Ü65: Für immer Ferien oder grosses Arbeitskräftepotenzial?
Im Rahmen der AHV-Sanierung muss nach der Sinnhaftigkeit des jetzigen Pensionsalters gefragt werden. Doch auch aus eigenem Antrieb möchten viele Menschen nach der Pensionierung noch weiterarbeiten.
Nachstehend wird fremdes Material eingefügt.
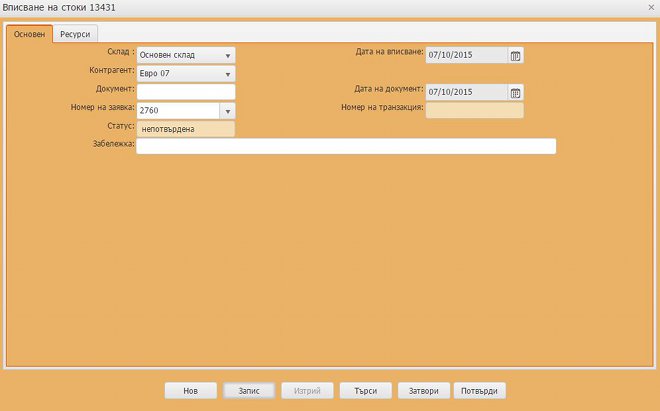Viewport: 660px width, 411px height.
Task: Click the Затвори button
Action: (x=423, y=391)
Vielleicht gehören Sie wie ich zur Generation 50plus. Können Sie sich vorstellen, bis 65 Jahre voll zu arbeiten und dann – zack, vom einem Tag auf den anderen – nur noch Ferien zu haben? Ich finde diese Vorstellung grässlich. Wie eine aktuelle Studie des Beratungsunternehmens Deloitte zeigt, geht es vielen in der Schweiz wie mir. 40 Prozent der befragten Personen im Alter zwischen 50 und 64 Jahren möchten über das ordentliche Pensionierungsalter hinaus arbeiten. Die meisten davon möchten allerdings nur noch in reduziertem Umfang beschäftigt sein (35 Prozent), nur fünf Prozent wünschen sich über das Pensionsalter hinaus eine Vollzeitstelle. Ob Teilzeit oder Vollzeit: Deloitte rechnet vor, dass das Arbeitskräftepotenzial der Ü65 künftig riesig ist. Wenn diese 40 Prozent auch nach 65 erwerbstätig bleiben, wären dies rund 580'000 Personen.
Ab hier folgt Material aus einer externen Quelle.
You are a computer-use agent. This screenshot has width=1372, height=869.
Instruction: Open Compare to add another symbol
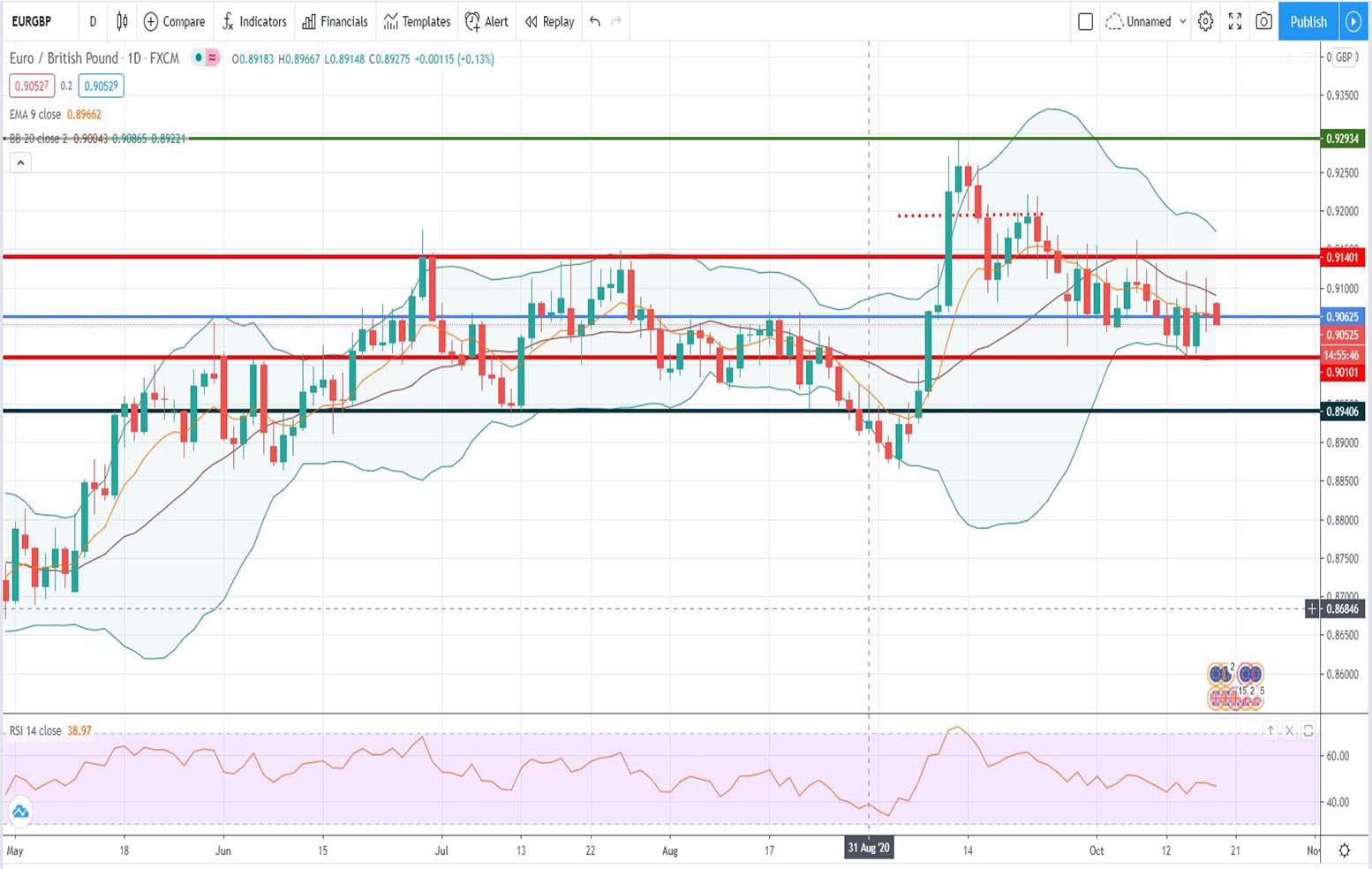coord(174,21)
Es findet eine massive Umverteilung von Jung zu Alt statt.
Die Personengruppe der Ü65 ist bisher eher als Belastung der Sozialwerke ein Thema: Immer weniger Erwerbstätige pro Pensionierte sorgen für grosse Probleme bei der Altersvorsorge. Die AHV muss saniert werden, der Umwandlungssatz bei den Pensionskassen ist zu hoch. Kurzum: Es findet eine massive Umverteilung von Jung zu Alt statt, die dringend korrigiert werden muss. Die Studie von Deloitte aber sieht in der Personengruppe der Ü65 eine Lösung für den zunehmenden Arbeitskräftemangel in der Schweiz. Auch wenn nur ein Teil der Personen weiterarbeitet, die heute noch – zack – in Pension gehen, würde das Schweizer Arbeitskräftepotenzial besser ausgenutzt. Dazu brauche es aber eine Verhaltensänderung von Arbeitnehmern und Arbeitgebern, neue Arbeitsmodelle und eine Flexibilisierung des Rentenalters. In eine ähnliche Richtung argumentiert der Philosoph Ludwig Hasler in seinem neuesten Buch «Für ein Alter, das noch was vorhat». Er fragt sich: «Kann es wirklich sein, dass man sich mit der Pensionierung für die nächsten 25 Jahre zur Ruhe setzt oder von einer Kreuzfahrt zur nächsten hetzt?» Auch Ü65 sollten an der Zukunft mitwirken, auch wenn diese vielleicht nicht mehr die eigene sein werde. Menschen seien zufriedener, wenn sie etwas mehr bewegen als nur sich selbst.
Auch Ü65 sollten an der Zukunft mitwirken, auch wenn diese vielleicht nicht mehr die eigene ist.
Bei Hasler steht die Sinnstiftung einer bezahlten oder unbezahlten Tätigkeit im Vordergrund. Bei Deloitte die bessere Ausnutzung des Arbeitskräftepotenzials. Wichtig ist, dass wir endlich darüber nachzudenken beginnen, ob «zack, ab heute habe ich für immer Ferien» in der heutigen Zeit noch richtig und sinnhaft ist.